He came forth with a very attractive proposition. He told me he had a vacancy for someone to go up North on his business. As luck happened, it was again a slack period in the theatre and there seemed nothing to prevent me from taking advantage of his offer. Anyhow, I went along to Mr Coleman to get his advice. He agreed that it would suit him if I took some leave right then. So I made arrangements with Mr Myers to commence work for him the following Monday. I was first of all to go on a training tour with him. We drove to Ballarat, and I stood at his elbow whilst he did his ‘sales talk’. There was a great variety of clients—some old, some new and we dealt faithfully with all except one, whom he said was ‘rather difficult’. He said he thought it might be personal antipathy, so suggested I should have a go and see how I worked it out.
Myers himself was in the top bracket class as a salesman, so I tried to imitate his approach and general manner. Whatever the reason might have been, the ‘difficult client’ listened to my spiel and allowed me to book him up for twelve months. Mr Myers voiced his congratulations and departed forthwith to Melbourne. I was on my own, with a long list of people to interview in a dozen different towns. During the next two weeks the result was better than I had anticipated—evidently the routine I had been at pains to learn, worked. My teacher was very definite about the importance of three things: before approaching a new client, you must get a dossier on him from the local press, who seemed to be always willing to co-operate. You paid particular attention to what was said about the client's business, his background, his solvency and general reputation as a man who settled his debts promptly. The second rule was that you stayed in the best hotel available, in whatever town you were in, and the third was that you always travelled first class on a train.
I thoroughly enjoyed my coverage of Victoria and New South Wales—I even got as far as Bourke. My figures continued to be quite satisfactory. My last client was one of the original tough guys, so I was jubilant when I booked him up for five years. By this time I was saying to myself “Enough is enough”. So when I returned to Melbourne and was offered the job of going to New Zealand and opening the business there, I turned it down. Instead, I went back to the theatre.

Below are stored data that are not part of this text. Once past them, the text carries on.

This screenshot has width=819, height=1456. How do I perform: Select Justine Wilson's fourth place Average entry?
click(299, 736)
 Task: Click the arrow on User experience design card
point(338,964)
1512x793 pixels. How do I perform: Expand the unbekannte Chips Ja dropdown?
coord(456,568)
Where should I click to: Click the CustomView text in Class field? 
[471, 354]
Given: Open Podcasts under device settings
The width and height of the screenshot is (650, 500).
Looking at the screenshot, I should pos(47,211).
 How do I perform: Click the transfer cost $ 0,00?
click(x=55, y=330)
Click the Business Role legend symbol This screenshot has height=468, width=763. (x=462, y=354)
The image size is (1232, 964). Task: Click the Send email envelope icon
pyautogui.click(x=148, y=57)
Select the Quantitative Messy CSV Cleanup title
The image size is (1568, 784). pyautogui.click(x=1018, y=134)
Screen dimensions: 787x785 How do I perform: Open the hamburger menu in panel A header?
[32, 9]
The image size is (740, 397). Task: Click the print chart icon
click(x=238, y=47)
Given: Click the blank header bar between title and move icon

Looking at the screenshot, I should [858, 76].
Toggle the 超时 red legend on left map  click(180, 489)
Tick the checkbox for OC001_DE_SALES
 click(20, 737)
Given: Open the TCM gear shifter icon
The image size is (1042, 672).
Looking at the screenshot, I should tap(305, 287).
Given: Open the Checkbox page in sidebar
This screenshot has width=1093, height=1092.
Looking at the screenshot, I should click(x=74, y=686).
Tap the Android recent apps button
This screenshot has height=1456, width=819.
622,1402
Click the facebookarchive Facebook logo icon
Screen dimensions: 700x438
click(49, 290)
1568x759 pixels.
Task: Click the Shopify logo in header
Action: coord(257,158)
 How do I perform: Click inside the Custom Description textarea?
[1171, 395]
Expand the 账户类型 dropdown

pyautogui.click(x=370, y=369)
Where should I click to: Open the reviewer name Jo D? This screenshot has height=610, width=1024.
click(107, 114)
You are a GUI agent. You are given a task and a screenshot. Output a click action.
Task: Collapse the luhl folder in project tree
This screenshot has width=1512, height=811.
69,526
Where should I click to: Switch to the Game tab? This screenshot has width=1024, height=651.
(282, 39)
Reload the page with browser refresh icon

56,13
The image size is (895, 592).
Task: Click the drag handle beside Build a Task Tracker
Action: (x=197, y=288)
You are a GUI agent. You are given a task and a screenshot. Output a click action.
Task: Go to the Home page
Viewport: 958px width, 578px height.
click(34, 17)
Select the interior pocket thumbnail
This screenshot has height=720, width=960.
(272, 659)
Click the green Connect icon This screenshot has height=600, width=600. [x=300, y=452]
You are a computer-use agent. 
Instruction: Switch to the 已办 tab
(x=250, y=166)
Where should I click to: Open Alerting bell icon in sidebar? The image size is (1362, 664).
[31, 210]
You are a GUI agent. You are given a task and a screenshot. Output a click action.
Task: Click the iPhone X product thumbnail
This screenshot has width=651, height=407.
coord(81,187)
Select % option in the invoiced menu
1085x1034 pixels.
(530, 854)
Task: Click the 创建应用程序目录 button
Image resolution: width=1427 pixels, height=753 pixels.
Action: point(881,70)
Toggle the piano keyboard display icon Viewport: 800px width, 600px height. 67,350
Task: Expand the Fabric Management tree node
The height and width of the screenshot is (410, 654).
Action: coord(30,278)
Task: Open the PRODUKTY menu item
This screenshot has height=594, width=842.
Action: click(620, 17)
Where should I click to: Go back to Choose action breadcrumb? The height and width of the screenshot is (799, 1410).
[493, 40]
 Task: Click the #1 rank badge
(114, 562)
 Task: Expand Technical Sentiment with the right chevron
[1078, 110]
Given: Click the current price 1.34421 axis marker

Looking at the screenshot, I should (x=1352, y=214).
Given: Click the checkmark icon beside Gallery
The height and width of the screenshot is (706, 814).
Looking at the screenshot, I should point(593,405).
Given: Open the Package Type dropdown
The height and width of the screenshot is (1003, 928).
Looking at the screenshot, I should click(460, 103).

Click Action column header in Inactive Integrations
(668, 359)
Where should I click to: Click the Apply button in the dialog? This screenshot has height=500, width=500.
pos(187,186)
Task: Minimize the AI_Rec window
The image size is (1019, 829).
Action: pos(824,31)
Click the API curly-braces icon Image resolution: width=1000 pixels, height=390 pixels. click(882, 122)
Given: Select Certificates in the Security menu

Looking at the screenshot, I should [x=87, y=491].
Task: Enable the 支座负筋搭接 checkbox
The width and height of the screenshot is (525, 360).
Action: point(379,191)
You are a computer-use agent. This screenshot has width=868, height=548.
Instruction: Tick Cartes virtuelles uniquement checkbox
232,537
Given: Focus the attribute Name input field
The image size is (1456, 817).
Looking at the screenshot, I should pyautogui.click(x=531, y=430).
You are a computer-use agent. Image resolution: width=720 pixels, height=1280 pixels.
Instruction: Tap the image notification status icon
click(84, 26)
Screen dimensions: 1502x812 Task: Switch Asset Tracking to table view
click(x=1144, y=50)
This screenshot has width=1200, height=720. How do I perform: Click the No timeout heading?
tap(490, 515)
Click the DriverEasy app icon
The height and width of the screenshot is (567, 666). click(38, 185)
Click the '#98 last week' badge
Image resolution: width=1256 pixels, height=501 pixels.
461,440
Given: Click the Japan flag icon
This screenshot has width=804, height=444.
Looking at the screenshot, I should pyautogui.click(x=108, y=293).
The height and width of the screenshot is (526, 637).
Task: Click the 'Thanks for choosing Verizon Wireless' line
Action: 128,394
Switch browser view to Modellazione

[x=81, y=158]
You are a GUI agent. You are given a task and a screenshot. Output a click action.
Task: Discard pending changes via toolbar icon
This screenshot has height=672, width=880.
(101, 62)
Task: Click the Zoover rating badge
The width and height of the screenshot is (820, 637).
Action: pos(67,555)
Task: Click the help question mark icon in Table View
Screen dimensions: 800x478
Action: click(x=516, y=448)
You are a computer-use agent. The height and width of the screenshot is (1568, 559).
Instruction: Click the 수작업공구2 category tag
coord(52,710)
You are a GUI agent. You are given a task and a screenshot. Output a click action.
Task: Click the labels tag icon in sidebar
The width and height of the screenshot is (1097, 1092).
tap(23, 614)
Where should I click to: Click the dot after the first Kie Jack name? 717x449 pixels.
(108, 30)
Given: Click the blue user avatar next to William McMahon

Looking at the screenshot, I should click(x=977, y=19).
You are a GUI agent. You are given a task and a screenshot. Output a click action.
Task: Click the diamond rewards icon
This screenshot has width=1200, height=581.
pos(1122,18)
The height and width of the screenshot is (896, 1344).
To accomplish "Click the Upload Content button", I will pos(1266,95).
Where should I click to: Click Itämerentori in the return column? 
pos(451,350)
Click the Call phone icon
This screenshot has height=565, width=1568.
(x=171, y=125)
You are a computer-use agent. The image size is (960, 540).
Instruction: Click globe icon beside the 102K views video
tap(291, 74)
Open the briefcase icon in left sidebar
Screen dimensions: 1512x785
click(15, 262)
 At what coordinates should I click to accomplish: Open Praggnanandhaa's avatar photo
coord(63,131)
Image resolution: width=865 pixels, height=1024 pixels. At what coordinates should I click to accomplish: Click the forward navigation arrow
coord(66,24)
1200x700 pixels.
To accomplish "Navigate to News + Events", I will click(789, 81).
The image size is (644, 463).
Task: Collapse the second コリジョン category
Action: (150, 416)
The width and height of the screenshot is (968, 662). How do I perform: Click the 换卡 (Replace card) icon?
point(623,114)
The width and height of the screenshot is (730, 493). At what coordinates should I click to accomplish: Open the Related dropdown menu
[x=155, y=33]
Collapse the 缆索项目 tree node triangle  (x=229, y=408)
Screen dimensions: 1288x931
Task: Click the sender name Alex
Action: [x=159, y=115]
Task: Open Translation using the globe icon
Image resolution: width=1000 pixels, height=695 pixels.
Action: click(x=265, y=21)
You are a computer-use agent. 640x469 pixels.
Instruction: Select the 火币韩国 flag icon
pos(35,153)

However, I remained exceedingly grateful to Stanley Myers for putting in my way such a wonderful opportunity of seeing the country, and meeting a lot of Australian people. With all expenses paid.
For some reason connected with one’s regenerate self, it is always a source of pleasure to remember that one was not found wanting and tongue-tied when it was necessary to make a suitable rejoinder to a hurled insult. Because I was not prepared to ‘play ball’ with a lady, I incurred her very considerable displeasure. Then something happened to persuade her that her enemy was delivered into her hands. We were on location and someone, with an idiot’s sense of humour, hid her handbag. Unfortunately in the bag were the pay envelopes of all the other women. When it had gone long past time for the bag to be returned by the joker, I told her not to worry because it would be sure to turn up, as someone must be playing a practical joke. She was a charming girl—before everyone, with all the dignity she could muster, she opened up with all guns going full blast!
“Oh, so now I know,” she said scornfully. “I've wondered about you, what you were before you had this job. I imagine you have a shady past, just a common thief and pickpocket.” My reply “Don't be so damned meretricious.” I wondered a bit grimly if she would have to look up the meaning of the word, and what she would think when she did. We never spoke to each other again and I did not even get an apology when the fool who hid the bag in the first place decided the ‘joke’ had gone on long enough, and confessed to his stupid prank.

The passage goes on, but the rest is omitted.